Pour ce qui est du style, il reste au contraire assez simple en-dehors de quelques passages. J'ai mis ceux-là parce que c'est ceux que j'ai particulièrement apprécié, mais à part s'attarder quelques paragraphes sur la présentation des personnages où il s'autorise quelques descriptions originales, aucune digression, narration pure. L'histoire avance bien et il se passe des choses, mais au final ce n'est pas ce que j'espérais.

Anne Sophie

je vais l'étudier cette année en m2. si je découvre des éléments de réponses, je te les ferai parvenir ;)

Belledenuit

Tu as lu un Echenoz en même temps que moi à ce que je vois. Pour ma part, j'ai découvert l'auteur avec "des éclairs" et je me suis régalée. Un très bon et beau style littéraire. C'est envoûtant et en même temps ça change de mes lectures habituelles. Je recommencerai l'expérience avec cet auteur c'est certain mais peut-être pas avec le titre que tu as lu...

Nathalie

@Anne Sophie : merci, je suis preneuse :)

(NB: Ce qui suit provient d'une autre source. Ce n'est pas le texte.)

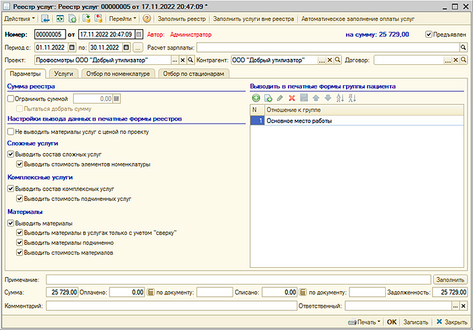Enable Ограничить суммой checkbox
Screen dimensions: 473x330
[x=11, y=99]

@Belledenuit : il paraît que "Courir", son dernier roman, est "moins déroutant". Et dans le cas où même celui-là me perturbe, je lui laisserai encore sa chance avec "des éclairs" :)

Anonyme

@ Belledenuit : tu as déjà pu lire Des éclairs? Je pensais qu'il ne sortait que le 23 septembre...
Manon

sanjuro

Non, non, je suis sûr que tu ne m'as pas donné une mauvaise idée du roman mais je crois reconnaître le genre de livre et d'auteur qui moi me déplaisent franchement. :) Quant aux Livres dont vous êtes le héros, évidemment ce n'est pas de la littérature mais je n'irais pas jusqu'à dire que ce sont "avant tout des jeux"; ce sont avant tout des histoires, et ils possèdent certaines qualités qui font défaut à des auteurs modernes confirmés. Enfin, à mon humble avis. Raconter une bonne histoire est tout un art et pas des plus simples.

Nathalie

Ca je suis d'accord. Mais j'ai lu des histoires dont vous êtes le héros et j'ai malgré tout été surprise que l'auteur utilise ce procédé dans un roman pur - et à temps partiel. Quant aux auteurs qui déblatèrent en s'écoutant écrire, j'en connais aussi - Houellebecq, Eric-Emmanuel Schmitt par exemple - et ce n'est pas l'impression que j'aie eue ici. Voilà pourquoi j'ai peur de t'avoir donné de mauvaises raisons pour ne pas aimer ce roman avant même de l'avoir lu :s

Sindy

Je viens (aussi) de lire un roman de cet auteur (Un an). On l'avait vaguement étudié en cours de première année de lettres modernes, et cela m'avait beaucoup intrigué. Ma lecture d'Un an n'a fait qu'accroitre ma curiosité. Je vais me fier à ton avis, et mon prochain Echenoz sera celui-là.

Misss-bouquins

J'ai moi aussi Les Grandes blondes et j'avais bien aimé =). (J'ai tellement adhéré que j'ai enchaîné avec Je m'en vais et Courir).
Je viens de lire ton top ten tuesday, quelles sont tes questions ? A part le but de l'auteur (là je pense qu'il faut lui demander directement, écrit aux éditions de Minuit =) ).

Anonyme

Je me joins à ce débat très tardivement, mais je voulais ajouter que j'ai moi aussi été déçue par le dénouement !
Difficile de l'interpréter, ma (maigre) hypothèse est que ce n'est évidemment pas anodin et que ce sentiment de déception est forcément volontaire, je pense d'abord dans le but nous tromper, de nous faire une farce purement gratuite, et, surtout, de nous ramener brutalement à la vraie vie, qui est tristement décente, banale et conventionnelle, comparé à la jouissance que provoque la fiction (littéraire), le mythe (des grandes blondes), l'exotisme (du voyage), le rêve (de la célébrité), le fantasme (de l'amour passionnel)...
Peut-être une façon de nous encourager à introduire tous ces éléments dans notre quotidien, pour éviter le prévisible et la norme ?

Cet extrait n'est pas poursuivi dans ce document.